I'm very glad that it works, and that it was suggested by Lee Valley. I did not see any of their technical information that talked about radiusing the backs but it is (to me) the logical approach once you stop thinking of a Bevel Up iron the same as a bevel down blade.

Jim Koepke
06-06-2010, 9:36 PM
I'm very glad that it works, and that it was suggested by Lee Valley. I did not see any of their technical information that talked about radiusing the backs but it is (to me) the logical approach once you stop thinking of a Bevel Up iron the same as a bevel down blade.

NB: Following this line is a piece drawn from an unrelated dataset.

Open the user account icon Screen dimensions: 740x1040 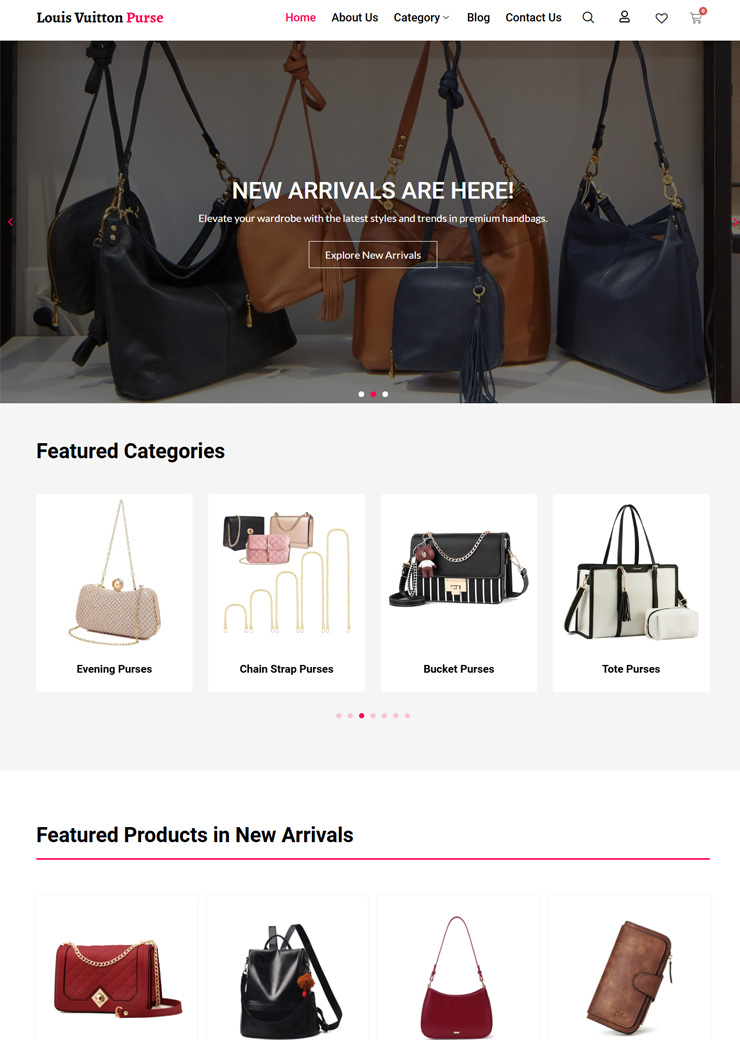624,17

I have mentioned relieving the corners on the "back" of a bevel down plane iron. I discovered this when working the backs of old blades to get rid of pits. I did not flatten the back all the way to the edge and the blade does not cut since the metal does not touch the wood.

Stands to reason one could do the same thing intentionally.

The back is in quotes because even though this is the back of the blade in relation to the bevel, it is pointing toward the front of the plane when in use.

jim

Dan Karachio
06-06-2010, 10:42 PM
Hmm. just when I thought I might want a LB BU smoother, cambering the *back* is too much for this sharpening newby - I'm doing okay now, so don't want to push it! I do love my LV BU jack though. Any way, my LN #4 bronze left tracks, but using their suggested sharpening method (see YouTube, this month's FWW or download a pdf from their site) I have great results.

Honestly, with all the sharpening threads and opinions, a new person here barely stands a chance. Lie Nielsen was super super smart to make it simple, easy and clear (why did they wait so long?). It can only help them sell more of their wonderful tools and Lee Valley too.

lowell holmes
06-07-2010, 7:54 AM
Maybe I misled in my response. I did not camber the back. The quick simple solution to plane tracks is to radius the corners of the cutting edge (bevel) with a stone. It only takes 5 minutes and it works! I might have mis-understood Gregs post. I radiused the corners after an email exchange with LV. :o

Mike Schueler
06-08-2010, 5:20 AM
I think we're making this sound more complex than it really is. Don't get discouraged, I am as amateur as can be and got it working nicely.